(Data listing begins)

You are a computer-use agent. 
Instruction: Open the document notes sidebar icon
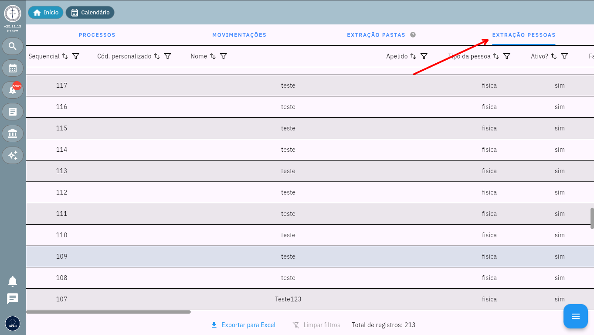tap(13, 112)
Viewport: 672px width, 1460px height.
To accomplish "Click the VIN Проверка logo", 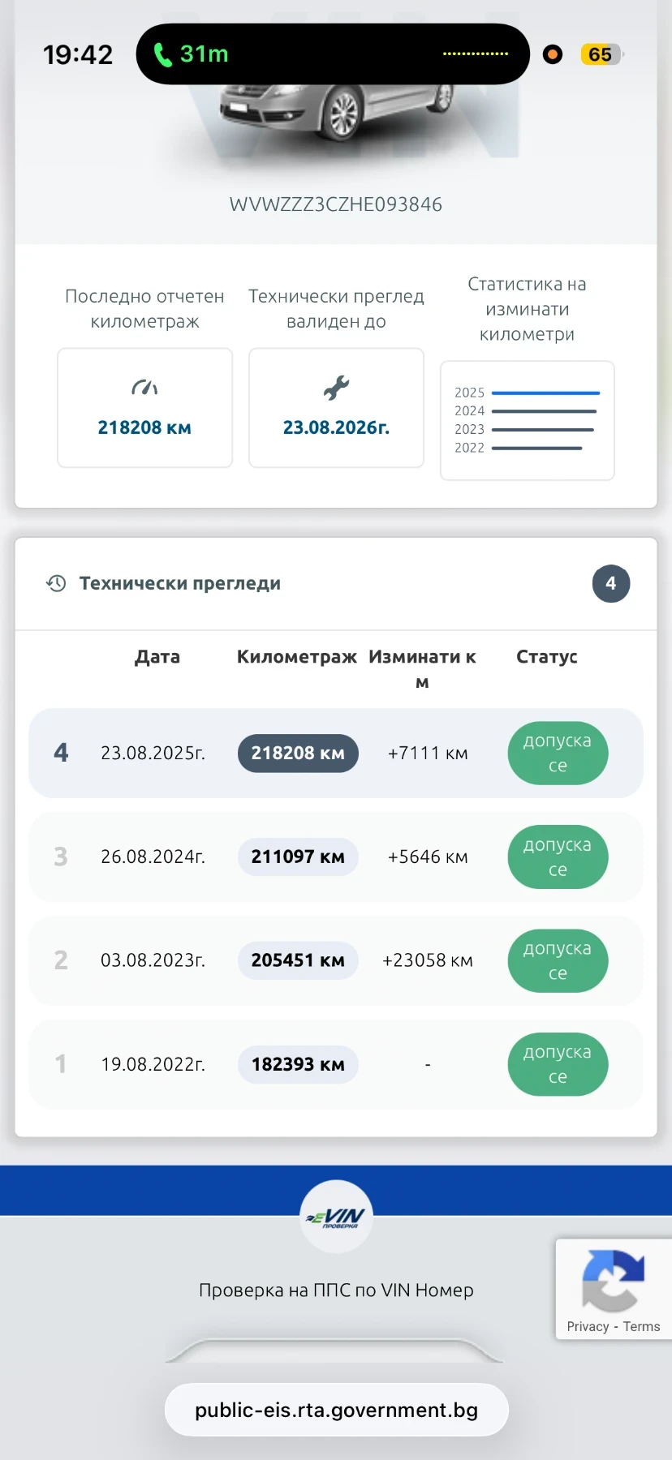I will point(336,1217).
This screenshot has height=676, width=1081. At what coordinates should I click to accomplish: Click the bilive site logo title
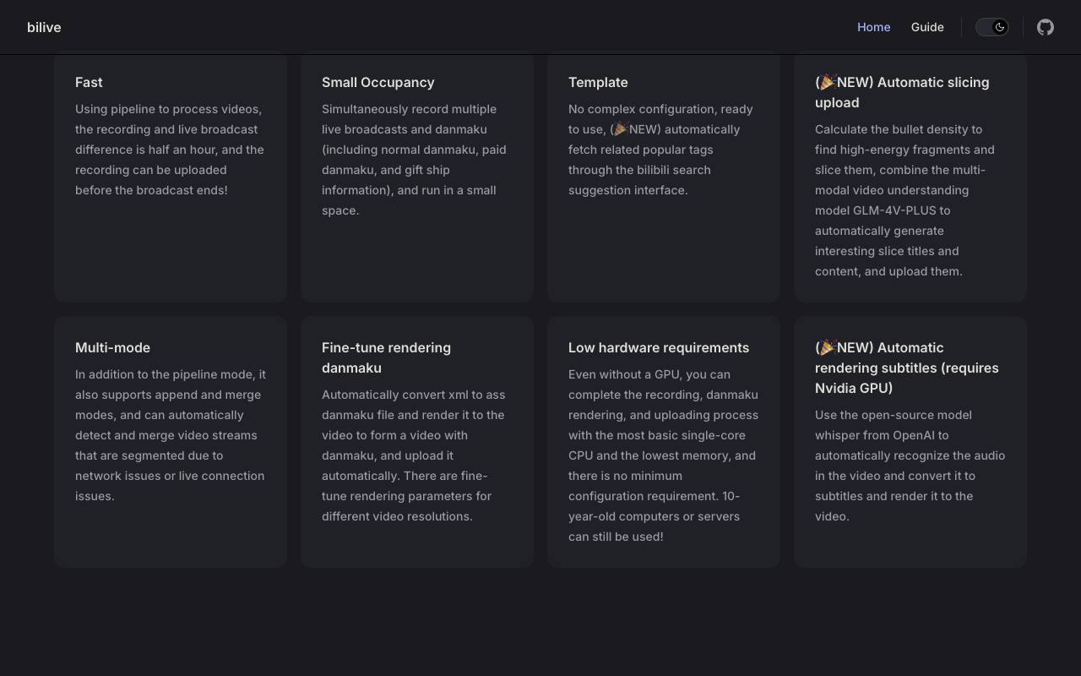pos(44,27)
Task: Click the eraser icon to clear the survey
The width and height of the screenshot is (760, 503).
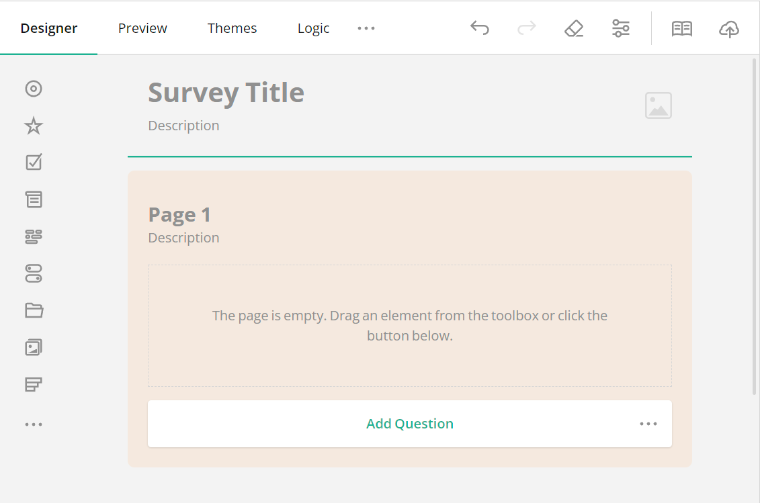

(Data listing ends)

Your copy must start at the line that holds "This screenshot has" and end at the last line of the data, both included; it must contain no pictures.

This screenshot has height=676, width=1081. At what coordinates should I click to accomplish: Click the bilive site logo title
pos(44,27)
Task: Click the eraser icon to clear the survey
The width and height of the screenshot is (760, 503).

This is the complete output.